上面的例子中,基本展示了如何使用match()。返回的结果根据关联值的降序排列。
下面的例子,展示如何显式输出关联值得大小。返回的行不是有序的,因为select语句既不包含where也没有order by。
mysql> SELECT
-> id,
-> MATCH (title , body) AGAINST ('database' IN NATURAL LANGUAGE MODE) AS score
-> FROM
-> articles;
+----+---------------------+
| id | score |
+----+---------------------+
| 1 | 0.22764469683170319 |
| 2 | 0 |
| 3 | 0 |
| 4 | 0 |
| 5 | 0.22764469683170319 |
| 6 | 0 |
+----+---------------------+
6 rows in set (0.00 sec)
mysql>
下面的例子更复杂,查询返回关联值得具体值,同时进行降序排序。为了实现这个目的,使用了match()两次。这样的语句不会有额外的开销,优化器会注意到两次match()调用是一样的,所以只会执行全文检索一次。
mysql> SELECT
-> id,
-> body,
-> MATCH (title , body) AGAINST ('Security implications of running MySQL as root' IN NATURAL LANGUAGE MODE) AS score
-> FROM
-> articles
-> WHERE
-> MATCH (title , body) AGAINST ('Security implications of running MySQL as root' IN NATURAL LANGUAGE MODE);
+----+------------------------------------------+----------------------------+
| id | body | score |
+----+------------------------------------------+----------------------------+
| 4 | 1. Never run mysqld as root. 2. ... | 0.6055193543434143 |
| 6 | When configured properly, MySQL ... | 0.6055193543434143 |
| 1 | DBMS stands for DataBase ... | 0.000000001885928302414186 |
| 2 | After you went through a ... | 0.000000001885928302414186 |
| 3 | In this tutorial we will show ... | 0.000000001885928302414186 |
| 5 | In the following database comparison ... | 0.000000001885928302414186 |
+----+------------------------------------------+----------------------------+
6 rows in set (0.00 sec)
mysql>
用双引号引起来的词组,检索匹配的结果只能是双引号中的字面值。全文检索会将双引号中的内容分解成单词,然后执行检索匹配。非单词字符是不需要匹配的,只是按照其中的单词顺序进行匹配,比如"test phrase"和"test, phrase"是匹配的。
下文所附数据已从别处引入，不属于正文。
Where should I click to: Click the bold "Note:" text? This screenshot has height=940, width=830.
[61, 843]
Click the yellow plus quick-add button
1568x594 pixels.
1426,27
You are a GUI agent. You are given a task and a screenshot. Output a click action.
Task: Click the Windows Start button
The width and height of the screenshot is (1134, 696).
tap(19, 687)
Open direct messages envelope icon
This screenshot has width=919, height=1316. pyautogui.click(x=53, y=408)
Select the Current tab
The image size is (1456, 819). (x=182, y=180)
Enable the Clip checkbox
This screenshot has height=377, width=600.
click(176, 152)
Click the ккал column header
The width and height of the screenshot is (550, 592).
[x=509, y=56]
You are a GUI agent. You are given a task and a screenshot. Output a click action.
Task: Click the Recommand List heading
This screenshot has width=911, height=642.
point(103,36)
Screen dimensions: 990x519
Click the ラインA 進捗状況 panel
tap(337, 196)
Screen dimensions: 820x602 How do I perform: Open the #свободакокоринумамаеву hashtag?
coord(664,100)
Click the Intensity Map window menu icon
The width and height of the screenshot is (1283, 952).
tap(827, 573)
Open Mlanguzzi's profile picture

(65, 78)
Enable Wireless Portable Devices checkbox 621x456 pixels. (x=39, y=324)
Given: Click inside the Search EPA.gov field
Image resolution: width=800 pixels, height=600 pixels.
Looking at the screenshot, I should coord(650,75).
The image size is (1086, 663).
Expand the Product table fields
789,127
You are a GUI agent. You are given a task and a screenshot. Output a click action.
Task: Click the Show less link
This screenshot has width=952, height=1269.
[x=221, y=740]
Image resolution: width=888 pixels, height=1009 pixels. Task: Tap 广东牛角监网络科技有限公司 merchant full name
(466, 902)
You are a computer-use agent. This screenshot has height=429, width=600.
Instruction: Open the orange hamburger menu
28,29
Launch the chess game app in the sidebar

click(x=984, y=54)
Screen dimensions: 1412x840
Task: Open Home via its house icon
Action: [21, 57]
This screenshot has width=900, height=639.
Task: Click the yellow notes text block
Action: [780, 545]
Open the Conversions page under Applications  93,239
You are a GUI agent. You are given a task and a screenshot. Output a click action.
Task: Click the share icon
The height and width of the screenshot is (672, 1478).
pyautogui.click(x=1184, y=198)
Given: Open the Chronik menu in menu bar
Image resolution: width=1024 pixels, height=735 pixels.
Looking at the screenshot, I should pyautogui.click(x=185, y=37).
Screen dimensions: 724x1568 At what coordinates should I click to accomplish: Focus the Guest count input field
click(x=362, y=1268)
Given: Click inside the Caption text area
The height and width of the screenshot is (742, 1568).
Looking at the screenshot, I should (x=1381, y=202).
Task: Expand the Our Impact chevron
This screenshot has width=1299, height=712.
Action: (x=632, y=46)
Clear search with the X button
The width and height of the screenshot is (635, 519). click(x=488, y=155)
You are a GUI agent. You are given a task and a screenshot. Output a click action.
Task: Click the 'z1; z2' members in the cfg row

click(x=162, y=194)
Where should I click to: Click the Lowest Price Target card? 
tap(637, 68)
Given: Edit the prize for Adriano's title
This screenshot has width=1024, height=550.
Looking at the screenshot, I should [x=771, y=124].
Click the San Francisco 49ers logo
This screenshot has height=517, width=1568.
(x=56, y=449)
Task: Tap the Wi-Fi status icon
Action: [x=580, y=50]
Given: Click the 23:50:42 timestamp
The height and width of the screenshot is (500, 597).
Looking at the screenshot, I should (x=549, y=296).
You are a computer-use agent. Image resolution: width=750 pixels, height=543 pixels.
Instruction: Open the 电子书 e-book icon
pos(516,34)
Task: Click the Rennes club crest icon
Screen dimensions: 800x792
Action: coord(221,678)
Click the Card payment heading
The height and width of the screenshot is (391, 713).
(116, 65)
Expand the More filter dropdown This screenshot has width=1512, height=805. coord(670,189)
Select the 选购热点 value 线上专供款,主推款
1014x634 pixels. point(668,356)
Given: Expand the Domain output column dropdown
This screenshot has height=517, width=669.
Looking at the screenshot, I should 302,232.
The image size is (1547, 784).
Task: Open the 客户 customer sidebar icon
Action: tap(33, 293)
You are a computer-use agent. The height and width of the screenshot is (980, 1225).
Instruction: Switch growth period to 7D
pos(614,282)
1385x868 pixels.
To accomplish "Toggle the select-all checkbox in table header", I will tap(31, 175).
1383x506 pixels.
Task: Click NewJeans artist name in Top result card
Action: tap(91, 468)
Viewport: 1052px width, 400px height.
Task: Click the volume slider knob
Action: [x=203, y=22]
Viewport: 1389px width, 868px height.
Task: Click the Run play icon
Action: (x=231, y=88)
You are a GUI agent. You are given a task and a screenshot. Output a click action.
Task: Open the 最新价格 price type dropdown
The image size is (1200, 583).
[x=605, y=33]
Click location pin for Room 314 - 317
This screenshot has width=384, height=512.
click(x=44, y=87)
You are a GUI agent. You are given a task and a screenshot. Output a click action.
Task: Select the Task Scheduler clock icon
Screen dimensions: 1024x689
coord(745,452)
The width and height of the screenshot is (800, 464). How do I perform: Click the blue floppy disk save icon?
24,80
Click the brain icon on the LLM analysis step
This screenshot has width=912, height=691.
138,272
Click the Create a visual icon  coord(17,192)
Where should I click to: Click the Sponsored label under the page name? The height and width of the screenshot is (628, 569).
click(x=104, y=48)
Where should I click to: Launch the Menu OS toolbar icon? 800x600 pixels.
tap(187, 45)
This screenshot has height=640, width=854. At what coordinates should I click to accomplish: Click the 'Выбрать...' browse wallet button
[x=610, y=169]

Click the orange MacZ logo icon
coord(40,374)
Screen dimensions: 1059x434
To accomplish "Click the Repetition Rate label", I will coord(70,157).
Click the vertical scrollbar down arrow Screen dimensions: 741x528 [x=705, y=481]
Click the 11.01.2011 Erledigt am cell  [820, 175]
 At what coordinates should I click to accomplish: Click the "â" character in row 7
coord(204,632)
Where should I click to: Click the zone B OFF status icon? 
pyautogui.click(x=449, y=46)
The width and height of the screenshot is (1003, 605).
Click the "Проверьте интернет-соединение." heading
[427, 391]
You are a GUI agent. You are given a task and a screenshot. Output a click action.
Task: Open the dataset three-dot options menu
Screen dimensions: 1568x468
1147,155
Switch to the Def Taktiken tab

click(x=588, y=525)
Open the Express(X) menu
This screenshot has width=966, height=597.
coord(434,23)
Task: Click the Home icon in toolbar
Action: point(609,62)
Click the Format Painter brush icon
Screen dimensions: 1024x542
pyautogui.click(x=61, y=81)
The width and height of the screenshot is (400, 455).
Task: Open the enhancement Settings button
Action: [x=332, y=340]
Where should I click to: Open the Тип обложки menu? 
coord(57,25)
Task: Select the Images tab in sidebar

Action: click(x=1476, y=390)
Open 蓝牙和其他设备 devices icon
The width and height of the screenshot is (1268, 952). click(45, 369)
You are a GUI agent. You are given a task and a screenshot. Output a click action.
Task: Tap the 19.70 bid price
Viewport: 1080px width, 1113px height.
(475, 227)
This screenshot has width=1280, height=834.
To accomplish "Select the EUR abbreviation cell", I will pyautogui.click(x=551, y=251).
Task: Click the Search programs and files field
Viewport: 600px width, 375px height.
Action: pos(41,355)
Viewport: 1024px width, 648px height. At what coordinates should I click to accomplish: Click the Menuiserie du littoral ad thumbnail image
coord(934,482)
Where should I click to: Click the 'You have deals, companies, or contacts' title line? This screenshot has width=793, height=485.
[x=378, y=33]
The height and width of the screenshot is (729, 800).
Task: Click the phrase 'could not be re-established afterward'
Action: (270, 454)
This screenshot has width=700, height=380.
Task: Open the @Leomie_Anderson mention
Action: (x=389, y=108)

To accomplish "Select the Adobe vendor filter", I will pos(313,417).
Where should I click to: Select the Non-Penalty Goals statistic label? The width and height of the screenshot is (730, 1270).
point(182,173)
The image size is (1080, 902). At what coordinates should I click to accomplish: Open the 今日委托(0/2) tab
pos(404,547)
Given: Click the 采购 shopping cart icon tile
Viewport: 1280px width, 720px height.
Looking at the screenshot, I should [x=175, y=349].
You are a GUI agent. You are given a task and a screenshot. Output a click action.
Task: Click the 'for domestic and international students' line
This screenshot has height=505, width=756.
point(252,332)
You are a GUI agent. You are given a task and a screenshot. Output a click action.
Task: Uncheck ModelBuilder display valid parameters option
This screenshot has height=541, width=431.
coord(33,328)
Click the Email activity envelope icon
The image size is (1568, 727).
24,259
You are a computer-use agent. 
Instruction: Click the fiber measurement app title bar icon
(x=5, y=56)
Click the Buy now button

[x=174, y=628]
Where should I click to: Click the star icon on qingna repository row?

全文检索会将字母、数字、下划线的组合当成一个word。但是也会将'当成一个word序列,不过一行只能有一个',比如会将aaa'bbb当成一个单词,但是aaa''bbb就不是一个单词了,而是两个。如果'放在开头或者结果,会被丢弃。
内嵌的文本解释器决定单词的开头和结尾,根据delimiter符号进行判断,比如逗号、空格、点号。如果不是根据delimiter分割的,比如中文,解释器就无法判断出单词的开头和结尾了。
所以,用户必须使用某些delimiter对文本进行处理后再检索。在5.7.6中可以使用插件ngram解释器来实现对中文、日文、韩文的支持,或者使用MeCab解释器来支持日文。
也可以自己编写插件解释器。示例代码位于plugin/fulltext目录。
在全文检索中,有些单词是被忽略的:
--太短的单词。默认最小长度是3个字符(innodb)、4个字符(myisam)。可以设置innodb中的innodb_ft_min_token_size、myisam中的ft_min_word_len
--stopword中的单词会被忽略。stopword是指那些类似the、some一样太普通以致被认为是没有什么语义值得单词。有一个内嵌stopword列表。也可以重新定义。
每个正确的单词在查询时都被会加权,根据其在集合和查询中的重要性。所以出现频率越高,权重就越低。单词的权重会被用来计算行的关联值。
全文检索如果本生行数就比较少,可能检索不出正确的结果。